GOAL OF THE EXERCISE: In the truck battery discussion, which cable does the reply say to take off the battery post before using the test light?

EXCERPT TO READ:
================

97 f250. Only when I let the truck sit for two weeks. One week, it's fine but after two it doesn't have enough power to turn motor over. Then I jump it and let it run for a while and it's fine until the next time it sits to long (which isn't to often)
Does not look like anything is on (glovebox, ashtray or anything). Maybe a bad cell in battery is slowly draining it? I don't know how to tell if there is power draw on the system.
Remove the NEGATIVE battery cable from the battery post. Take a test light and put one end of it on the now bare battery post and the other end on the now loose negative battery cable end. If the test light lights you have a current draw.
When doing the test make sure everything inside the truck is turned off and the doors closed. If you have a working underhood light, you will have to remove the bulb or else close the hood far enough to where the light would normally turn off.

================

SOURCE DATA:
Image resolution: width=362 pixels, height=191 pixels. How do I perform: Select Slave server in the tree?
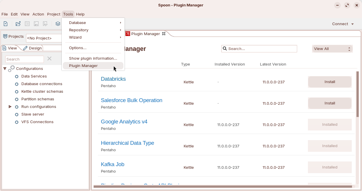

================

FINAL ANSWER: The negative battery cable.